Alındığı Tarih: 24.11.2020
Kabul Tarihi: 07.07.2021
Yayın Tarihi: 17.09.2021
PDF
Atıf
Paylaş
Talep

ÖZET

Amaç:

Flebit periferik intravenöz kateter (PİK) uygulanan hastalarda en sık görülen komplikasyondur. Bu çalışma, PİK ilişkili flebit prevalansını saptamak amacıyla gözlemsel, bir günlük ve nokta prevalans çalışması olarak yapılmıştır.

Gereç ve Yöntem:

Araştırma, bir eğitim ve araştırma hastanesinde yatan ve PİK uygulanan hastalar (n=402) ile yürütülmüştür. Araştırmaya başlamadan önce ilgili kurumlardan resmi izin ve etik kurul izni alınmıştır. Araştırmada veriler “PİK İlişkili Flebit Veri Toplama Formu” ve “Flebit skalası” aracılığıyla toplanmıştır. Verilerin analizinde ilgili istatistiksel yöntemler kullanılmıştır. Hastanedeki kliniklere ait yatak sayıları (n=756) belirlendikten sonra, her klinik için biri gözlemci, diğeri uygulayıcı olmak üzere iki kişilik hemşire ekipleri oluşturulmuştur. Çalışma ekibini oluşturan hemşirelere; PİK İlişkili Flebit Eğitimi ve formları nasıl dolduracaklarına dair eğitim verilmiş ve hasta sayısı kadar form dağıtılmıştır. Hemşireler aynı anda verileri toplamaya başlamıştır. Hemşirelere veri toplamaları sırasında telefonla ve klinikleri dolaşarak danışmanlık verilmiştir.

Bulgular:

Araştırmada hastaların %69,1’inin iç hastalıkları ve cerrahi kliniklerde yattığı ve PİK yoluyla antibiyotik tedavisi aldığı, %75,1’inin PİK’in kalış süresinin 96 saatten az olduğu, PİK uygulama bölgesinin vücudun sağ bölümünden ve en fazla ön kol ve el üstünden uygulandığı belirlenmiştir. Araştırmada flebit prevalansının %3,98 olduğu ve hastaların %3,98’inde 1. derece flebit geliştiği saptanmıştır.

Sonuç:

Flebit oranlarının literatür ile paralel olması ve saptanan flebit olguların henüz birinci evrede olması dikkat çekicidir. Flebit gelişimini önlemek ve flebiti erken dönemde saptamak amacıyla PİK takılan bölgenin flebit açısından düzenli aralıklarla değerlendirilmesi önerilmektedir.

Giriş

Periferik intravenöz kateterler (PİK), dünya çapında hastanelerde hem yetişkin hem de pediatrik hastalarda ilaç ve sıvı uygulanması amacıyla yaygın olarak kullanılan venöz sisteme ulaşımı sağlayan araçlardır (1).
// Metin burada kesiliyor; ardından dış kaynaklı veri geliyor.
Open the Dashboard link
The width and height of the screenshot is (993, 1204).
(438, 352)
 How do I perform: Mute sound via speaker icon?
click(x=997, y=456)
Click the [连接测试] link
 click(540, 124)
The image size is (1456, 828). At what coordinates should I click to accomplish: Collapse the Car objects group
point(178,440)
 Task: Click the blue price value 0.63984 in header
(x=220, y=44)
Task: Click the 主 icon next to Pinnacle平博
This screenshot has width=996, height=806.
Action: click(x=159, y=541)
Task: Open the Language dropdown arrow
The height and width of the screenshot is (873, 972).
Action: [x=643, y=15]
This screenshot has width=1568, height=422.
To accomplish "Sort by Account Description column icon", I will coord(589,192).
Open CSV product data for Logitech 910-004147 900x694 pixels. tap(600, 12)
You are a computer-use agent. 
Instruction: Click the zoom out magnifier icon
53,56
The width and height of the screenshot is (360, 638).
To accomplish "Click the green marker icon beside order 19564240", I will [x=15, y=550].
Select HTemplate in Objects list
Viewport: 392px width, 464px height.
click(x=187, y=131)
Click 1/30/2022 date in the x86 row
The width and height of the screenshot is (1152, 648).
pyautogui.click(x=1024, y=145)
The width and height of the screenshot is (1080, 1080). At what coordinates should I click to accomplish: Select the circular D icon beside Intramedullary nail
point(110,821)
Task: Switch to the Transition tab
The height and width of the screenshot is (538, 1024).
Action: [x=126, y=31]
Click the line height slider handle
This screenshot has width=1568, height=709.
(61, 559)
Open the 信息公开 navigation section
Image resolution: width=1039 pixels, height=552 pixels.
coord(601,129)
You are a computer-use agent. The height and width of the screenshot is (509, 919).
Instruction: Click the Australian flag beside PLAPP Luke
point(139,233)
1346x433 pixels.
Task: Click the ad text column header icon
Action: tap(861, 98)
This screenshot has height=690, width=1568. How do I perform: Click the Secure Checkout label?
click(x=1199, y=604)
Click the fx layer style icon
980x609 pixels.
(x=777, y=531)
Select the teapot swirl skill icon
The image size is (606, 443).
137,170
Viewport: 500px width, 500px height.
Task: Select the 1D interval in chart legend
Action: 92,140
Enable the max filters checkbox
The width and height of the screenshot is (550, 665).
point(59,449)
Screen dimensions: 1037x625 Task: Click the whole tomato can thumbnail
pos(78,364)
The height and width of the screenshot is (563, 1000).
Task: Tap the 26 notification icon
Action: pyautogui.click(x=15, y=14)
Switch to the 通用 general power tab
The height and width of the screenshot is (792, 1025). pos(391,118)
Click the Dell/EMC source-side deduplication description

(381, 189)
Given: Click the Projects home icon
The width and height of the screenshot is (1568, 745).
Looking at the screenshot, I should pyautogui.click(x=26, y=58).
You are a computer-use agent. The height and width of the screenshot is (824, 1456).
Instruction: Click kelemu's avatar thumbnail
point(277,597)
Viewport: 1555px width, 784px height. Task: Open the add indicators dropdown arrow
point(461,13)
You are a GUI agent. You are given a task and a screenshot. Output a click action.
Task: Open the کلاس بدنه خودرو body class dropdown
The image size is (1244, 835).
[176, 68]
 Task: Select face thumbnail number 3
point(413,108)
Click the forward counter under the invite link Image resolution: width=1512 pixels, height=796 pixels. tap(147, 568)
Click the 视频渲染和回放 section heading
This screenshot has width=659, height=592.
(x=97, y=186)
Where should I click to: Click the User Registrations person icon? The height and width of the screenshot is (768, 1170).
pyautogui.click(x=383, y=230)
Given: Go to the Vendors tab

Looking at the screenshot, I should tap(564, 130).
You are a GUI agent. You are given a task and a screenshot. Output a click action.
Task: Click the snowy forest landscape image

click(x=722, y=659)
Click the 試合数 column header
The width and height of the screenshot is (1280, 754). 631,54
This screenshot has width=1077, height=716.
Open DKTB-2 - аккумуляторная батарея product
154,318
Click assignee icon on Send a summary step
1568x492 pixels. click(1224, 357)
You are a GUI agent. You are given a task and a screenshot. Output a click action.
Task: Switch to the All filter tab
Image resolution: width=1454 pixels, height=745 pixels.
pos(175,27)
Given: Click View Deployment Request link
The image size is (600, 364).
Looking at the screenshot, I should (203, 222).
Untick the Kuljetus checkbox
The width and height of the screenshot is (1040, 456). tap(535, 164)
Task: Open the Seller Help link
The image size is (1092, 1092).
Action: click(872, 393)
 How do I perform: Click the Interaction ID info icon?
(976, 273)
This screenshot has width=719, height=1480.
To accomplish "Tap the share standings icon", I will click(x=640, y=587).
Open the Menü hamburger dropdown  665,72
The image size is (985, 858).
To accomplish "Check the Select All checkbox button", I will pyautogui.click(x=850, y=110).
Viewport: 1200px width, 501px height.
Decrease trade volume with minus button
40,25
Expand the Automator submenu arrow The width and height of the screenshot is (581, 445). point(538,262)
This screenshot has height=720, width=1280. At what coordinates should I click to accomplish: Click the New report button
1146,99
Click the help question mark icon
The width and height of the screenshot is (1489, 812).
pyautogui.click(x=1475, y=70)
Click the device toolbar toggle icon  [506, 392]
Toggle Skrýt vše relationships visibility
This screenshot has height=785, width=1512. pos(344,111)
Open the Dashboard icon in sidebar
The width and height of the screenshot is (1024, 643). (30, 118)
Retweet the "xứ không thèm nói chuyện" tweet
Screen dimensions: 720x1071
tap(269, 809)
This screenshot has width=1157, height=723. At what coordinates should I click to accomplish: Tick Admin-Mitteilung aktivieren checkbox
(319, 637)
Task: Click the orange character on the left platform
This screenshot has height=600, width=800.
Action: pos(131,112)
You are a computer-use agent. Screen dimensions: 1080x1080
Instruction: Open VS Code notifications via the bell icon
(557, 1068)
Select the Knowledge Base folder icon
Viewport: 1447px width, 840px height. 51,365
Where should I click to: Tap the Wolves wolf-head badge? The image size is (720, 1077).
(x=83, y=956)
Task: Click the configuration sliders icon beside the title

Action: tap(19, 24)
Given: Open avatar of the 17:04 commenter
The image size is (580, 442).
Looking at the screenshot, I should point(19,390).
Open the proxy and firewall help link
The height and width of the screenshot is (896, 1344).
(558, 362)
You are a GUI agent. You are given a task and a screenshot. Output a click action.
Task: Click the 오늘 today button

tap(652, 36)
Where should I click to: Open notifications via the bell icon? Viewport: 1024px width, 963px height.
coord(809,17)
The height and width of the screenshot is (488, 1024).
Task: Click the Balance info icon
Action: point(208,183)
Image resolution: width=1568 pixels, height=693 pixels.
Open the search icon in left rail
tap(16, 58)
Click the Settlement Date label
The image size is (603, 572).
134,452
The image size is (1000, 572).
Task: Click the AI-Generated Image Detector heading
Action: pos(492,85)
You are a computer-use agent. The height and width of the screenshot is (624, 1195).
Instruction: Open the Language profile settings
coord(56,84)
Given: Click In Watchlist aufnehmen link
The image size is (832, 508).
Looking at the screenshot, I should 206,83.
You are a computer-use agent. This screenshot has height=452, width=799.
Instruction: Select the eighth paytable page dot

Dünyada hastaneye yatırılan hastaların yaklaşık iki milyarında PİK kullanıldığı tahmin edilmekte ve yatış süresi boyunca en az bir PİK uygulaması yapılmaktadır (2-5). Yapılan çalışmalar incelendiğinde PİK uygulamasının hastaneye yatışı yapılan hastaların %58,7 ile %86,7’sine yapıldığı bildirilmektedir (6-9). Bu kadar sık kullanılan bir araç olmasına rağmen PİK beraberinde flebit, infiltrasyon, tromboflebit, ekstravazasyon, ekimoz, hematom gibi ciddi komplikasyonları getirmektedir (4,10). Bu komplikasyonlardan en sık görüleni ise flebittir (10-12).

Flebit, venin tunica intima tabakasının enflamasyonudur. Flebit; kızarıklık, ağrı, ödem, ven boyunca kırmızı çizgi, venin düz uzanan bir tüp gibi palpe edilmesi ve bakteriyel flebit varlığında pürülan akıntı belirtileri ile ortaya çıkan bir komplikasyondur (13). Enfüzyon Hemşireleri Derneği, flebit gelişme oranının %5 ya da daha az olması gerektiğini belirtmektedir (14). Flebit, kateterin ven duvarını tahriş etmesi ya da yaralaması sonucu gelişebileceği gibi (mekanik flebit), aşırı pH ve ozmolariteye sahip ilaçların enfüzyonu ya da hızlı enfüzyon sonucu (kimyasal flebit) veya PİK uygulaması sırasında kateter kontaminasyonu veya kullanımda intravenöz tedavi sisteminde kolonizasyon sonucu da (bakteriyel flebit) gelişebilir (10,15). Ayrıca hastanın yaşı, cinsiyeti, kullanılan anatomik bölge, ilacın cinsi, kullanım sıklığı, sıvı akış hızı, kateter giriş yeri, tipi, vücutta mevcut olan diğer enfeksiyonlar da flebit gelişmesine etki etmektedir (16-18). Enfüzyon Hemşireleri Derneği’nin önerdiği flebit derecelendirmesine göre “Derece 0, Semptom yok”tan “Derece 4, Venin 2,5 cm’den uzun düz uzanan bir tüp gibi palpe edilmesi ve pürülan akıntıya doğru komplikasyon ağırlaşmaktadır (13).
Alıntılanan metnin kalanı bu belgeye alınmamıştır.